_Required action_
Your output must be the line containing "Instruction: Open the" followed by every later line in the entries below, all copied exactly.

____ Task inputs

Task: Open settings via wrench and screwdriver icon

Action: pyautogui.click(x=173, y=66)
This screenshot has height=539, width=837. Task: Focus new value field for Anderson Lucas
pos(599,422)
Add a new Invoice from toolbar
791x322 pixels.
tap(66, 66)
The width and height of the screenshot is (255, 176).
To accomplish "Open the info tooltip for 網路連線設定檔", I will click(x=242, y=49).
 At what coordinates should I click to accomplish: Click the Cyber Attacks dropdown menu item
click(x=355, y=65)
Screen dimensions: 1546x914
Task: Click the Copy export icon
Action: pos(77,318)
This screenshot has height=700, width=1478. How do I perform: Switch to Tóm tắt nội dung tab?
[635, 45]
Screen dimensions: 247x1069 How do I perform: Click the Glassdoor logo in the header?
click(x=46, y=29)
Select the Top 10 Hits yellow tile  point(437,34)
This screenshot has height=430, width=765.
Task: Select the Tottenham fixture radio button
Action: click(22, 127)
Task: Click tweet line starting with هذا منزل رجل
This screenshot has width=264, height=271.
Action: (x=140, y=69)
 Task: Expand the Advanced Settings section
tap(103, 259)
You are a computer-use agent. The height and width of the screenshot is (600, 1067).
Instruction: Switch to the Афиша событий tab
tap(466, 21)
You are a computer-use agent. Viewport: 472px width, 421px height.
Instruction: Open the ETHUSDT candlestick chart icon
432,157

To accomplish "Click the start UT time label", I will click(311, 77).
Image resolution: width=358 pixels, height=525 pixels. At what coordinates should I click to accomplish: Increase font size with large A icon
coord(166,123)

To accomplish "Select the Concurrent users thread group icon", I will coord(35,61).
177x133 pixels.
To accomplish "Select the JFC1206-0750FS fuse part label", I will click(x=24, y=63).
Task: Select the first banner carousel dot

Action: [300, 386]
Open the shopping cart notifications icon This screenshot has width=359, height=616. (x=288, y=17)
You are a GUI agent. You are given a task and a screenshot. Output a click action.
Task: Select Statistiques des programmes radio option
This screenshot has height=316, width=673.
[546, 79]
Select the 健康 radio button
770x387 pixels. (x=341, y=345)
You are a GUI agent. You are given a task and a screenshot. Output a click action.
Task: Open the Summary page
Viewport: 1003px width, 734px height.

________

_Expected answer_
Instruction: Open the ETHUSDT candlestick chart icon
432,157

To accomplish "Click the start UT time label", I will click(311, 77).
Image resolution: width=358 pixels, height=525 pixels. At what coordinates should I click to accomplish: Increase font size with large A icon
coord(166,123)

To accomplish "Select the Concurrent users thread group icon", I will coord(35,61).
177x133 pixels.
To accomplish "Select the JFC1206-0750FS fuse part label", I will click(x=24, y=63).
Task: Select the first banner carousel dot

Action: [300, 386]
Open the shopping cart notifications icon This screenshot has width=359, height=616. (x=288, y=17)
You are a GUI agent. You are given a task and a screenshot. Output a click action.
Task: Select Statistiques des programmes radio option
This screenshot has height=316, width=673.
[546, 79]
Select the 健康 radio button
770x387 pixels. (x=341, y=345)
You are a GUI agent. You are given a task and a screenshot. Output a click action.
Task: Open the Summary page
Viewport: 1003px width, 734px height.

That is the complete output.